On Dec. 25, 2008, Gabriel blew his horn for the arrival of heaven’s “purrfect angel,” Eartha Kitt. I can’t imagine the fanfare she received from clamoring angels and human spirits—males, of course. In my mind’s eye I can picture God smiling at all the ruckus, but mostly at the fact that his child, Eartha Mae Keith, had arrived on Christmas Day. What a glorious present for Heaven!
On Earth we mourned her passing, as she would no longer be here to seduce us with her siren ways. She “purred” her way into my consciousness in 1967 when she took over the role of Catwoman in the TV series Batman. I sat mesmerized before the television with each episode Eartha appeared in. What a woman! What sex appeal! Great Scott! Shazam!
Of course I knew the legendary “Santa Baby,” “C’est Si Bon,” “Love for Sale” and “Uska Dara,” but I never knew until researching her life that Orson Welles had proclaimed her “the most exciting woman in the world.” Eartha, for me, coined the term “triple threat” and gave true meaning to the definition of “multifarious.” Life was her stage, and she commanded every aspect of it until her untimely death at her home in Weston, Conn. Just Google her to read her vast discography, theater and film credits, three autobiographies and countless awards. Kitt was the master of re-invention.
Eartha (which means “strong faith”) Mae Keith was born Jan. 17, 1927, just three weeks before my own mother, Marion Hale Holliday (Hudspeth). It comes as no surprise to me that this woman—conceived from the rape of her African-American/Cherokee mother, Mamie, by John Kitt, the white son of a plantation owner in South Carolina—managed to transform her dismal beginnings into a sort of fairytale. She was traded off from her birth mother to Anna Mae Riley, then to another family, finally winding up with her birth mother in New York City.
Dance afforded Eartha her first taste of creative freedom under the tutelage of the Katherine Dunham Dance Troupe. Films, recordings, television, cabaret followed … with powerful, wealthy, smitten men in tow. She traveled the world, picking up the French language along the way. C’est magnifique! A second language merely added to her building mystique.
I had the great fortune of seeing and meeting Eartha in Los Angeles at the famous “backlot” cabaret room of the renowned Studio One in 1978. I was accompanied by a close friend, the choreographer Michael Peters. After a breathtaking show, Michael and I met Eartha backstage, with her daughter, Kitt, handling her personal affairs. (My oldest daughter, Tulani Bridgewater-Kowalski, handles mine.)
A second encounter with Eartha took place on April 25, 1999, as we were both part of a star-studded evening honoring Max Roach at Aaron Davis Hall. I remember walking into a backstage room to find her doing dance warm-ups. I was so surprised by her suppleness and concentration it rendered me speechless and I quietly left the room. I don’t think she even realized a door had been opened, or that I stood there gaping at her amazing body and her flexibility!

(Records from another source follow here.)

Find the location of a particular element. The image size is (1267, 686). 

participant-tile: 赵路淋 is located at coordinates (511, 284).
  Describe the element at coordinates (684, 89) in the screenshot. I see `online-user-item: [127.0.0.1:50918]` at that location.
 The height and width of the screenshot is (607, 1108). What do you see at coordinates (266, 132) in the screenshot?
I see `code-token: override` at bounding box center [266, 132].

Eartha was unique, fearless, proud and unyielding. (Remember, she was ostracized after her infamous anti-war statements on Vietnam in 1968.) One can develop such attributes from world travels, being treated with dignity outside of our (un) United States. I was similarly asked to tone down my personal “anti-war” opinions at the outset of the illegal war on Iraq while in Southeast Asia.
In her autobiography Thursday’s Child, she said of her early life in South Carolina, “My first scene in life was a long, dark, dusty road. I could not see the end of it, for it just went down, down, down—to end in what seemed like hell.” She summed up her life in six words: rejected, ejected, dejected, used, accused and abused.
Although I’m sure there was an underlying rage, Eartha Kitt was an amazing actress, as she epitomized for me another set of six words: class, beauty, integrity, sensuality, youthfulness and intelligence. For those of us whose lives she touched, she left the indelible imprint of an ethereal angel.